What you should do: Write down, unchanged, the entries from the first line through the line holding "Screen dimensions: 1020x766". Include no other line.

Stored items
══════════════════════════════

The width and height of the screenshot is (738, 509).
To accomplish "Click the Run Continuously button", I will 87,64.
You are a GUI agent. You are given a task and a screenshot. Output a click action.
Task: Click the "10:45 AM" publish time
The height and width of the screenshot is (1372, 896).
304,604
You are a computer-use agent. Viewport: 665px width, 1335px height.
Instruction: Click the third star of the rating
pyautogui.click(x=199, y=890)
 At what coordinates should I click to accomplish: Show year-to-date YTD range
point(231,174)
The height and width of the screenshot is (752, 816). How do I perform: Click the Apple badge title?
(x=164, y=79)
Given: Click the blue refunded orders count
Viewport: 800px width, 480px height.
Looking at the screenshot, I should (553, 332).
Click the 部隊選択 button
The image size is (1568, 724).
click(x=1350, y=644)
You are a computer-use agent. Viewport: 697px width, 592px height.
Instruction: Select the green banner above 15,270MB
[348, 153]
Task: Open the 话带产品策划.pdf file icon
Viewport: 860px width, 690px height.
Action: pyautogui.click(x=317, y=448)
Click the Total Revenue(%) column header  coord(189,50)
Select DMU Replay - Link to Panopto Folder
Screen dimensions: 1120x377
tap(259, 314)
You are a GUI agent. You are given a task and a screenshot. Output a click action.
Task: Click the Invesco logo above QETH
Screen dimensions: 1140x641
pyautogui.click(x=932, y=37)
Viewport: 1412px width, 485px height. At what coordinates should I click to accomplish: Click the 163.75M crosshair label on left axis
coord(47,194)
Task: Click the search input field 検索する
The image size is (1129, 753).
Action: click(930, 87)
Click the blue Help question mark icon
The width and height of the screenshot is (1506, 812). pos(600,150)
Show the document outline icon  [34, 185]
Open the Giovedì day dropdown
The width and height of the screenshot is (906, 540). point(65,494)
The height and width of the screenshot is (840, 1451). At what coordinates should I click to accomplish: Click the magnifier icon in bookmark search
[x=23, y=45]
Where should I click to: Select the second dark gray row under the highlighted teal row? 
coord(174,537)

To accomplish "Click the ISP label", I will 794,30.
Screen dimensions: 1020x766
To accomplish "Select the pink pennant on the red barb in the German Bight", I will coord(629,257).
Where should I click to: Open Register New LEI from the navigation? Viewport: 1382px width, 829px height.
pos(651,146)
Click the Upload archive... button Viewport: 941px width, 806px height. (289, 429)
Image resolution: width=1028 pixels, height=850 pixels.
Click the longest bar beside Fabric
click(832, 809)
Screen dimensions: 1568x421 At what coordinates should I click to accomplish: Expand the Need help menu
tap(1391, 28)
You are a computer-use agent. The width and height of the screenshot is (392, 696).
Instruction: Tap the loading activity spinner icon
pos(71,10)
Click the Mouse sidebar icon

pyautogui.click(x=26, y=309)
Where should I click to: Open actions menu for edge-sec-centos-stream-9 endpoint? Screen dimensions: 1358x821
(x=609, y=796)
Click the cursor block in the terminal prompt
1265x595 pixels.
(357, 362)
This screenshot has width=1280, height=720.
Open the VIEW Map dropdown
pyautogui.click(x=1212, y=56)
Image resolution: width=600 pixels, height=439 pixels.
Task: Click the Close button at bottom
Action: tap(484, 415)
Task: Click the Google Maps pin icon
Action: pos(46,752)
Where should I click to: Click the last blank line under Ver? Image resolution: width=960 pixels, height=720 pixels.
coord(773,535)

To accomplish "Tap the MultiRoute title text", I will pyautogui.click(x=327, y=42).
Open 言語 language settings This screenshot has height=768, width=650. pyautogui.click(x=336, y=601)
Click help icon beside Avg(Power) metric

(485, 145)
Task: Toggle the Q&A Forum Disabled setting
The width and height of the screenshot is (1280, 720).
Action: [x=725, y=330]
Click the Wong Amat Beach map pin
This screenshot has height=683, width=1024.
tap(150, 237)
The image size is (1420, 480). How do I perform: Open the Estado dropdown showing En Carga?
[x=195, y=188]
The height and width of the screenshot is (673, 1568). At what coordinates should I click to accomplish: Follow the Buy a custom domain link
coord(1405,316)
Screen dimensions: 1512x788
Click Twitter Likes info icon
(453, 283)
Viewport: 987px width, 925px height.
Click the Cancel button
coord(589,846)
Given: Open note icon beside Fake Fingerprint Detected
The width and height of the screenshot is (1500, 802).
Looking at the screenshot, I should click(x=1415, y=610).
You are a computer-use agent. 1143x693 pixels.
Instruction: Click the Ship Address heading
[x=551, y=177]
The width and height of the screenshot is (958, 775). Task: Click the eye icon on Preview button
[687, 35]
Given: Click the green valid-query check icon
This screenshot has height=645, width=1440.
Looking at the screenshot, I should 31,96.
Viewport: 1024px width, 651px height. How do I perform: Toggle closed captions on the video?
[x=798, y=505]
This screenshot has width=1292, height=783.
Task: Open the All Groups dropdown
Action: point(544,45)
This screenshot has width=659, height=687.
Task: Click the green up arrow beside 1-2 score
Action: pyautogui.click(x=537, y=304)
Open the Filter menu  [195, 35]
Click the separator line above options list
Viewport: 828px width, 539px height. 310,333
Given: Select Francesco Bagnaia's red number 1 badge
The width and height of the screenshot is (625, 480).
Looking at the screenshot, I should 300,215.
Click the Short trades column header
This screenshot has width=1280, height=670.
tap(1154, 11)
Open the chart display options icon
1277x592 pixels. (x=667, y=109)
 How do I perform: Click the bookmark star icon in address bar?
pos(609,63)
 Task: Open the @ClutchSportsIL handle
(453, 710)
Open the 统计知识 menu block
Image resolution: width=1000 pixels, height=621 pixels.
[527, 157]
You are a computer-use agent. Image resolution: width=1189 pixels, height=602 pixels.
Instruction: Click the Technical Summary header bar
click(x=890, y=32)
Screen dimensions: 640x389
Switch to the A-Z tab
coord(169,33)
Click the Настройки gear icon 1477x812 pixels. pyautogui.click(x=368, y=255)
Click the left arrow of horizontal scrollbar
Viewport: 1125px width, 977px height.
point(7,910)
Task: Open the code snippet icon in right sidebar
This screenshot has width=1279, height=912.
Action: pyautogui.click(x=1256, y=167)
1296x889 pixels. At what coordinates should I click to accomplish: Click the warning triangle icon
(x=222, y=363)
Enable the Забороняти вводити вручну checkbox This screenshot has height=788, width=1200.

══════════════════════════════

Result of the exercise:
The width and height of the screenshot is (738, 509).
To accomplish "Click the Run Continuously button", I will 87,64.
You are a GUI agent. You are given a task and a screenshot. Output a click action.
Task: Click the "10:45 AM" publish time
The height and width of the screenshot is (1372, 896).
304,604
You are a computer-use agent. Viewport: 665px width, 1335px height.
Instruction: Click the third star of the rating
pyautogui.click(x=199, y=890)
 At what coordinates should I click to accomplish: Show year-to-date YTD range
point(231,174)
The height and width of the screenshot is (752, 816). How do I perform: Click the Apple badge title?
(x=164, y=79)
Given: Click the blue refunded orders count
Viewport: 800px width, 480px height.
Looking at the screenshot, I should (553, 332).
Click the 部隊選択 button
The image size is (1568, 724).
click(x=1350, y=644)
You are a computer-use agent. Viewport: 697px width, 592px height.
Instruction: Select the green banner above 15,270MB
[348, 153]
Task: Open the 话带产品策划.pdf file icon
Viewport: 860px width, 690px height.
Action: pyautogui.click(x=317, y=448)
Click the Total Revenue(%) column header  coord(189,50)
Select DMU Replay - Link to Panopto Folder
Screen dimensions: 1120x377
tap(259, 314)
You are a GUI agent. You are given a task and a screenshot. Output a click action.
Task: Click the Invesco logo above QETH
Screen dimensions: 1140x641
pyautogui.click(x=932, y=37)
Viewport: 1412px width, 485px height. At what coordinates should I click to accomplish: Click the 163.75M crosshair label on left axis
coord(47,194)
Task: Click the search input field 検索する
The image size is (1129, 753).
Action: click(930, 87)
Click the blue Help question mark icon
The width and height of the screenshot is (1506, 812). pos(600,150)
Show the document outline icon  [34, 185]
Open the Giovedì day dropdown
The width and height of the screenshot is (906, 540). point(65,494)
The height and width of the screenshot is (840, 1451). At what coordinates should I click to accomplish: Click the magnifier icon in bookmark search
[x=23, y=45]
Where should I click to: Select the second dark gray row under the highlighted teal row? 
coord(174,537)

To accomplish "Click the ISP label", I will 794,30.
Screen dimensions: 1020x766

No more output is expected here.